Newcastle’s fuzzy rock trio Cheap Lunch have awakened from their dormant state to release a brand new, one-time-only single, Meatier Shower, and what’s makes this news even more nicer is that all proceeds made from its release go to mental health charity, MIND.
The track with its haunting, gradual intro, crunchy guitars and captivating Black Angels-esque vocals is a succulent slice of doom-laden stoner rock that leaves you feeling full and satisfied…
…Speaking of which, here the band gives us their top five cheapest lunches of Newcastle (in a modern northern economy)…

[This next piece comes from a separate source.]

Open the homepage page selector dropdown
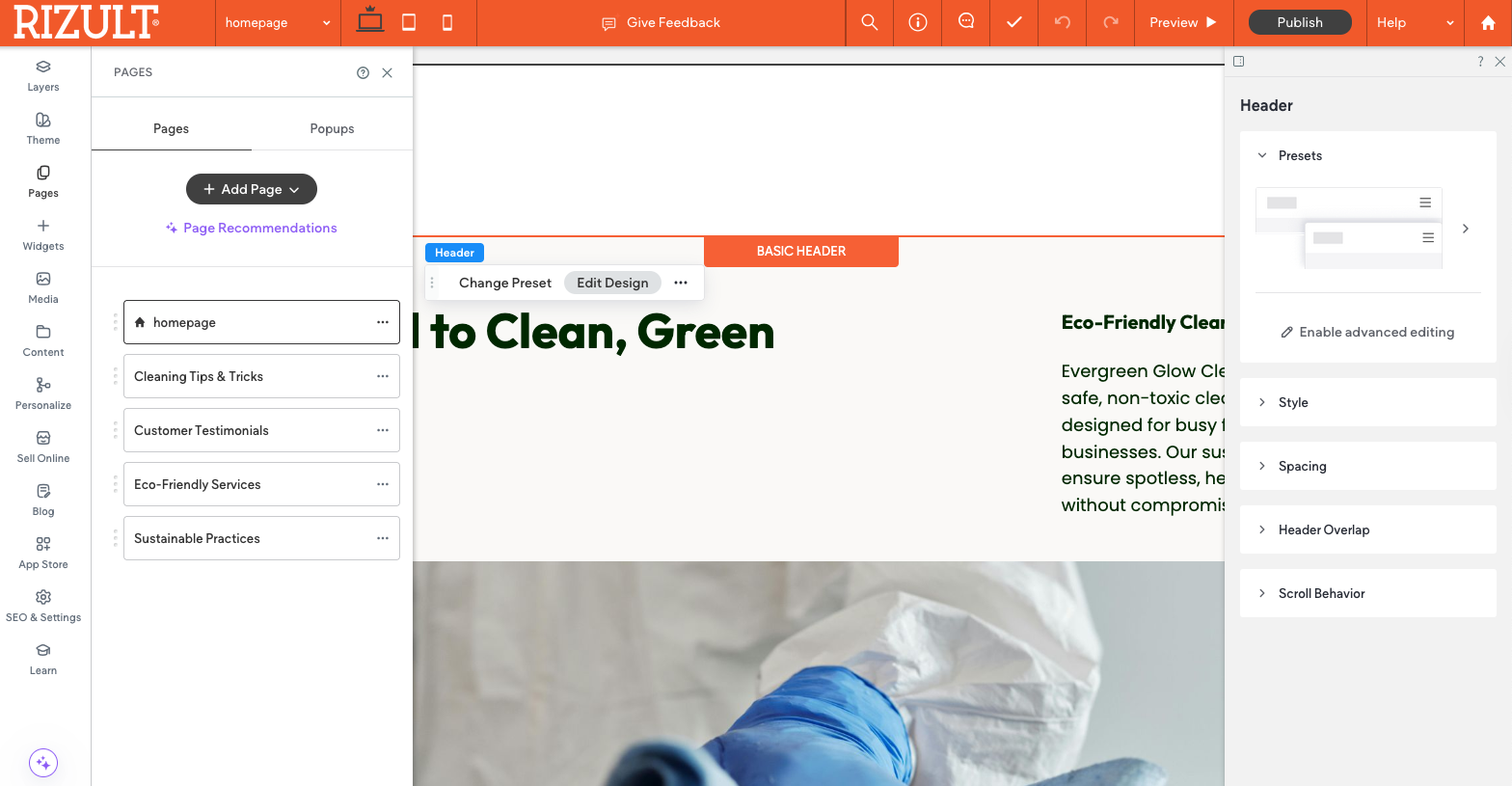The width and height of the screenshot is (1512, 786). click(x=277, y=22)
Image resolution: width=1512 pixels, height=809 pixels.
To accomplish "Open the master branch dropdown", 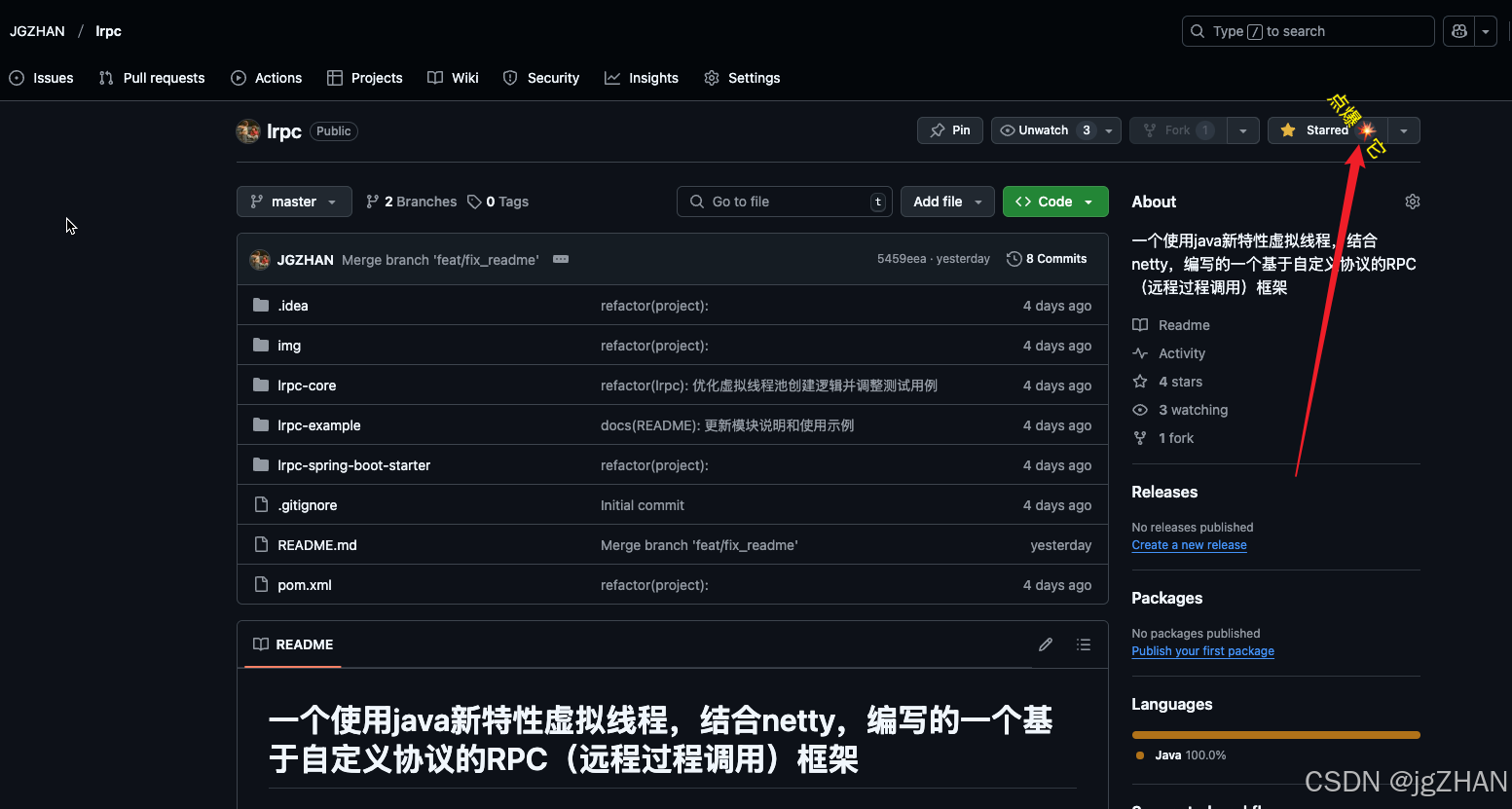I will [x=294, y=202].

1. Saveloy Dip – You’re not northern unless you’ve been not been chowing these turgid meat tubes since you were old enough to tie your rockports. They grow out of the ground like asparagus and enjoy a smothering of beef juice and Geordie hummus.
2. Gregg’s Outlet – Greggs is spenny. The Cadillac of pasties. We recommend hitting up the outlet stores that are often located in yet-to-be gentrified areas, have a look about. They come with a free scowl from the Jackie serving you and sometimes they’re even warm.

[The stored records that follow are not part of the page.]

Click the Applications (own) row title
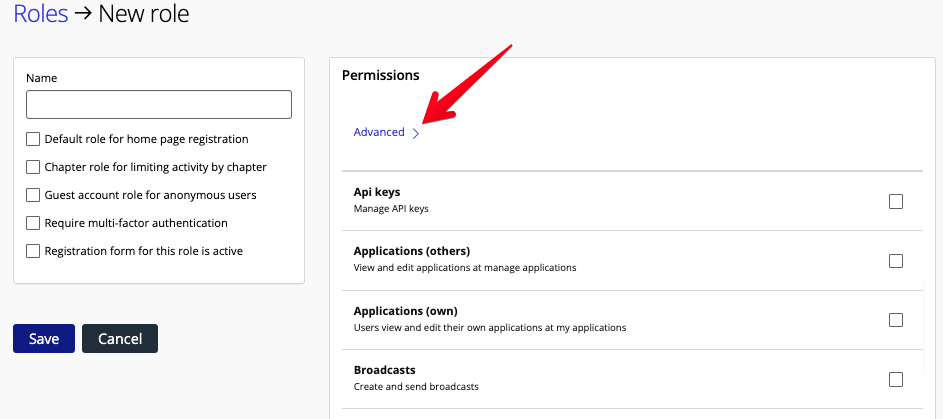The height and width of the screenshot is (419, 943). [405, 311]
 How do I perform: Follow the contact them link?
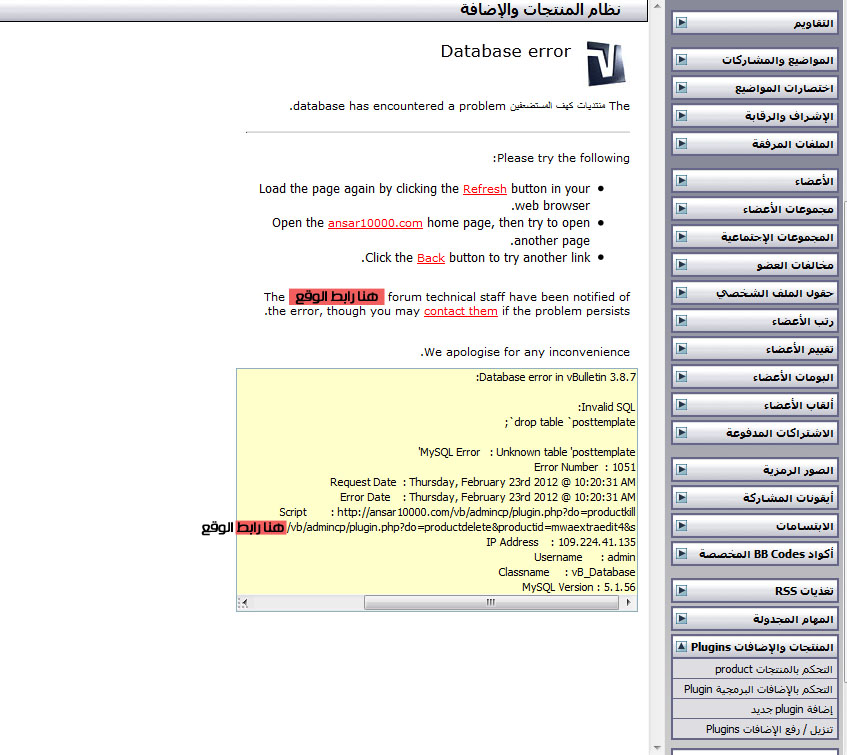(460, 311)
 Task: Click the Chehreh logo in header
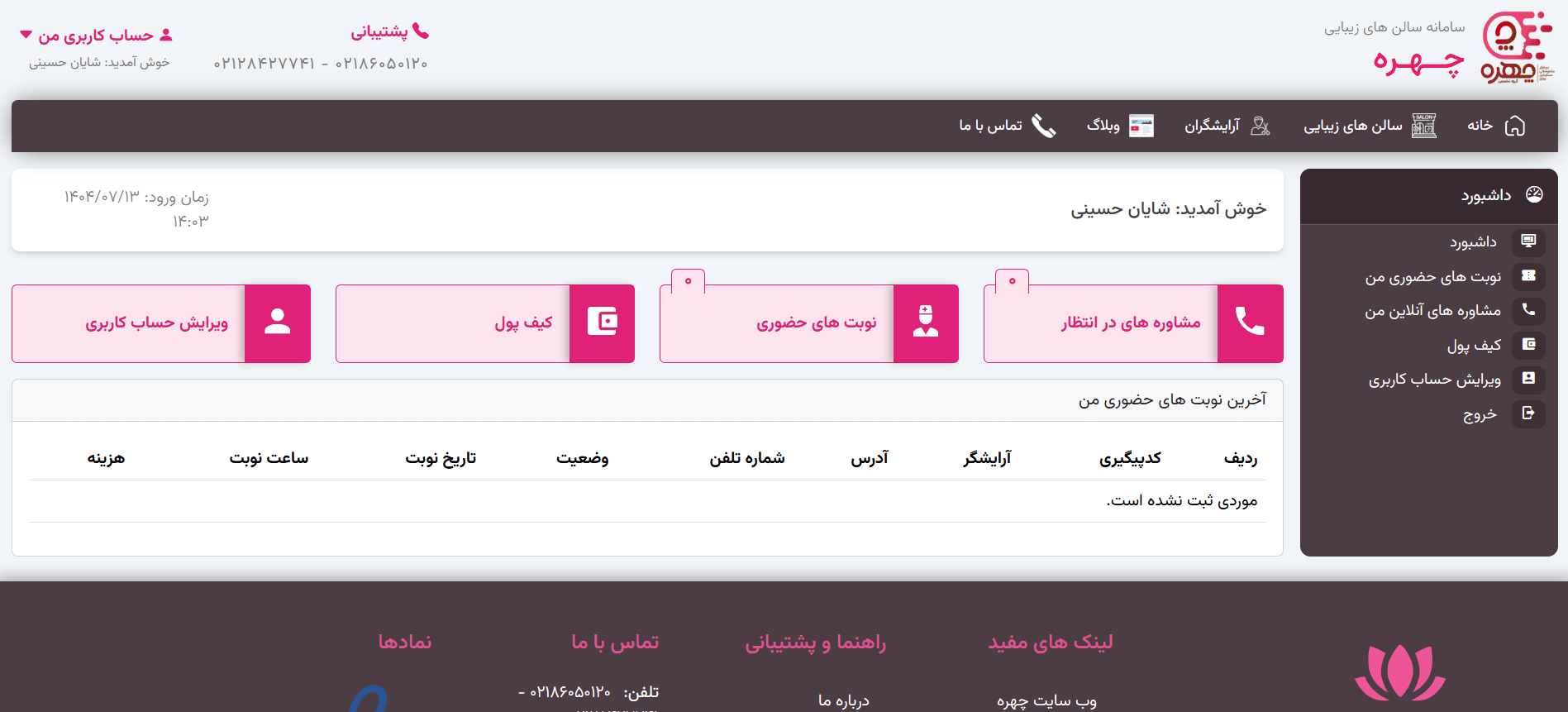coord(1518,47)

3. Pigeons – These feathered scran bags are readily available and basically want to be eaten. Free-range and feeding on pasties remnants, Maccy ds, turds and other pigeons, you’ll never be disappointed by their rainbow of ever-changing flavours.
4. Metro-to-go – Town’s best kept secret. The menu changes depending on where you get on and off. From the yuppy carriage, there’s nice bits of ancient grains, fresh burst filter tips and liquified ice. Other locations offer new monkey background music and the liberating odour of Sunderland.
5. That puddle – a favourite watering hole of ours. Early mornings are advised to avoid the rush but happy hours are a real treat. You want grit? You got it. Want to make friends? Simply gnash your teeth, lick your gums, scream an obscenity and you’re in with the crew.